Introduction: Medicines information leaflets help equip patients to be in control of their own healthcare, and support the safe and effective use of medicines. Leaflet design and content can influence patients’ willingness to read them; poor examples can cause confusion and anxiety. A leaflet may be the only information patients receive due to consultation time constraints and patient preference. The New Zealand pharmacy council code of ethics and the HDC code of rights require patients be fully informed; ineffective leaflets may result in ethical requirements not being fulfilled. This study’s aim was to provide an up-to-date review of the literature to determine patients’ requirements for design and content of medicine information leaflets.

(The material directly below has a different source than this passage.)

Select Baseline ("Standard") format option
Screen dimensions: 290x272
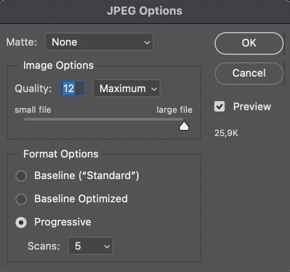(x=21, y=176)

Methods: Embase, Medline, Scopus, and Web of Science were searched from 2008-2015, followed by bibliography and citation searching. A data extraction form was used to synthesise qualitative data from the selected studies. A comprehensive list of recommendations for leaflet content was developed. Government recommendations for leaflet design from Europe, New Zealand, UK, and USA were compared with outcomes from studies in the review.

Results: 19 studies from seven countries met inclusion criteria. Existing medicines information leaflets do not meet patients’ needs and appear ineffective. Current leaflets lack required information and may contain unessential material, affecting patients’ perception and willingness to read it. The acceptable length of leaflets varies; tailoring of leaflets to individuals requirements is necessary. Application of good design principles improve readability, comprehension, and ability to locate information. Variation was found in the recommendations from health regulatory bodies and the literature.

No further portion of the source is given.